- [AIM OF THE TASK] Output the span of lines from the one that contains "Open iTunes music app in dock" through the end of the records, inclusive, exactly as written and free of pictures.

- [RECORDS FOR THIS TASK]
************

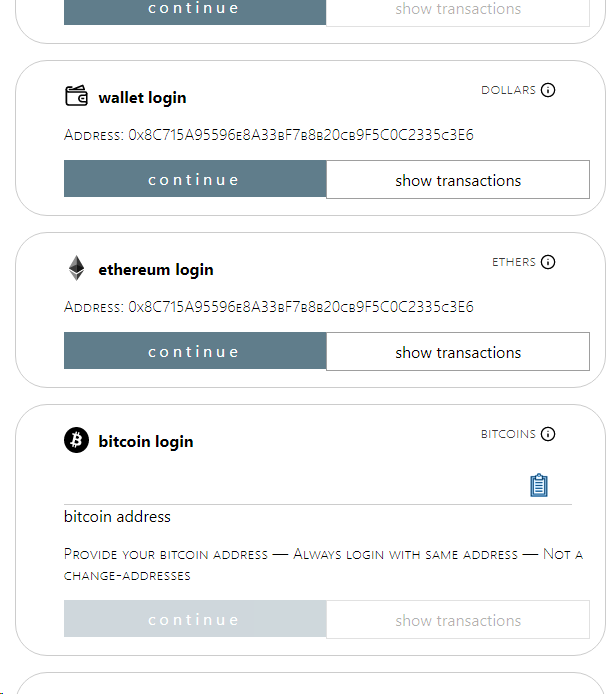Show transactions in bitcoin login card

[x=458, y=620]
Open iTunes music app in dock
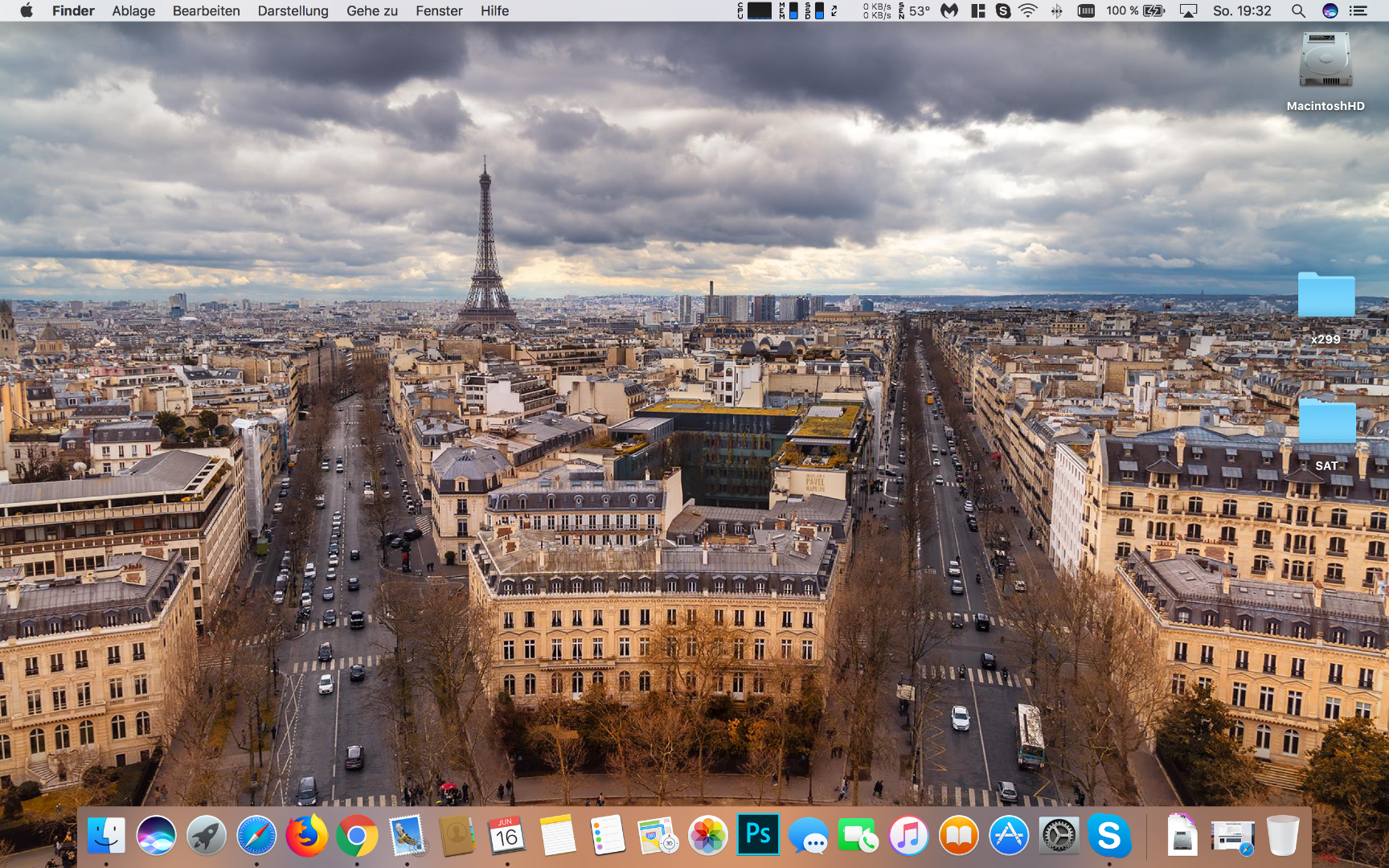 click(908, 836)
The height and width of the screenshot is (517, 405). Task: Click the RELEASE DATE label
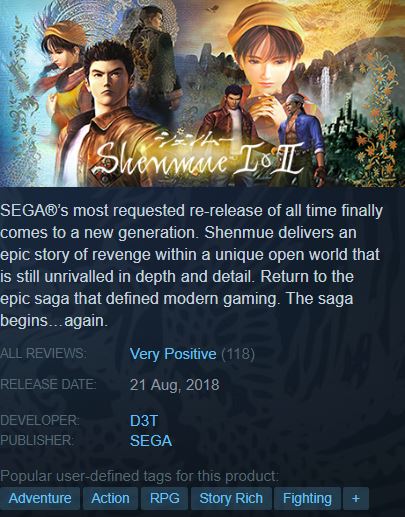tap(48, 384)
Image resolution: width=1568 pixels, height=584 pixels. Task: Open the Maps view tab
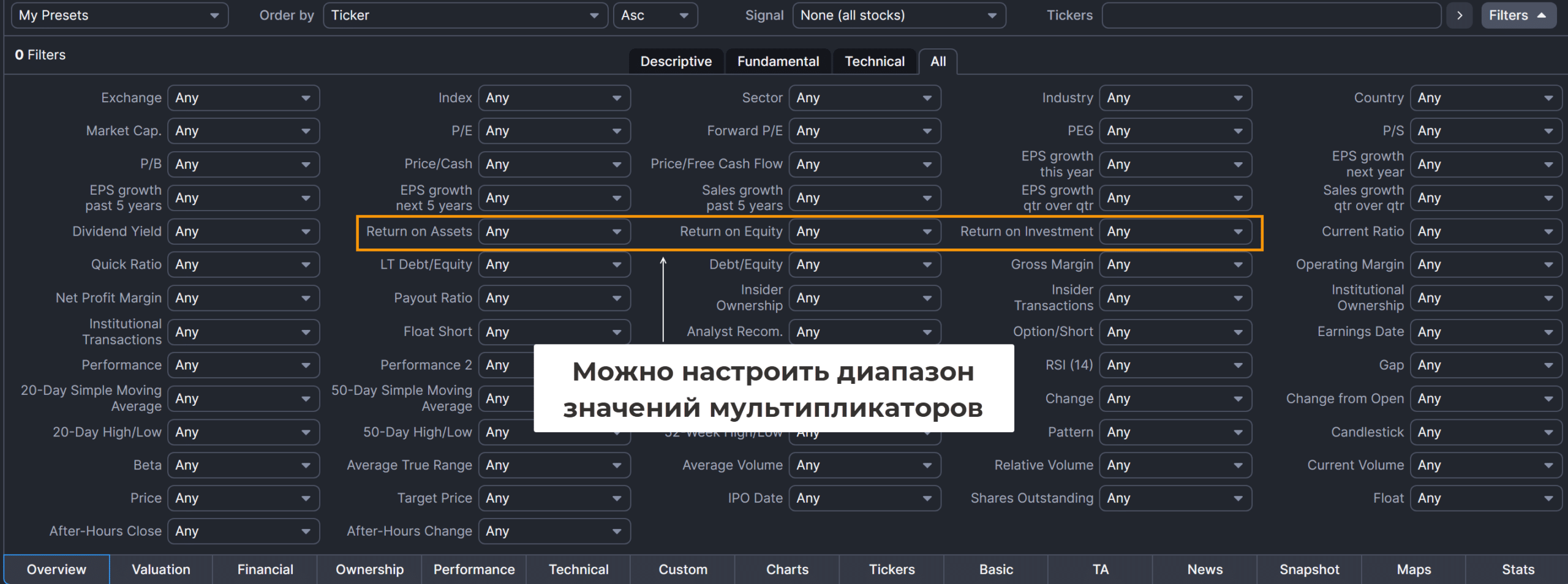(1413, 569)
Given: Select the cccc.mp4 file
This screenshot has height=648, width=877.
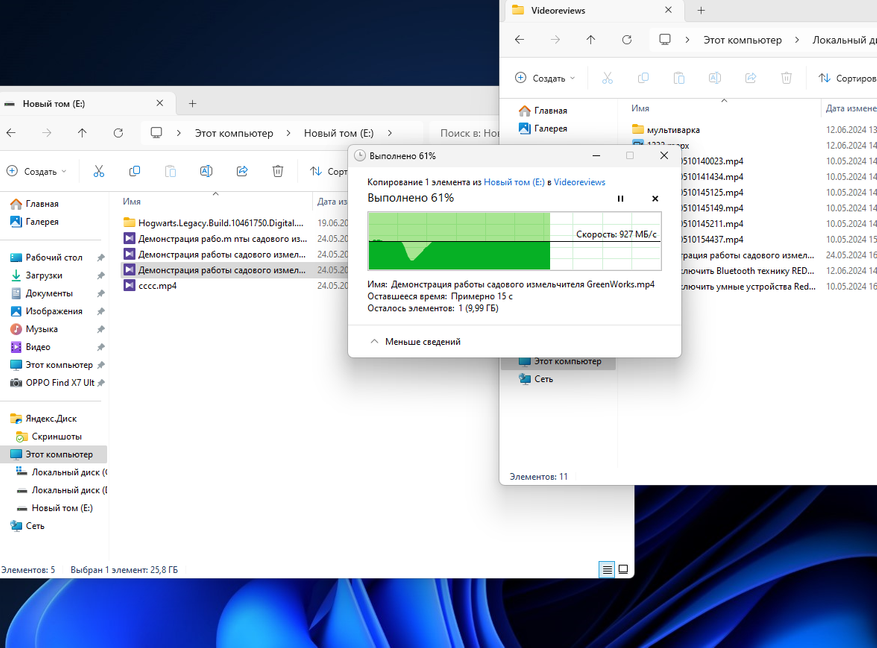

************

- [THE ANSWER]
Open iTunes music app in dock
 click(908, 836)
The height and width of the screenshot is (517, 405). Task: Click the RELEASE DATE label
tap(48, 384)
Image resolution: width=1568 pixels, height=584 pixels. Task: Open the Maps view tab
(1413, 569)
Given: Select the cccc.mp4 file
This screenshot has height=648, width=877.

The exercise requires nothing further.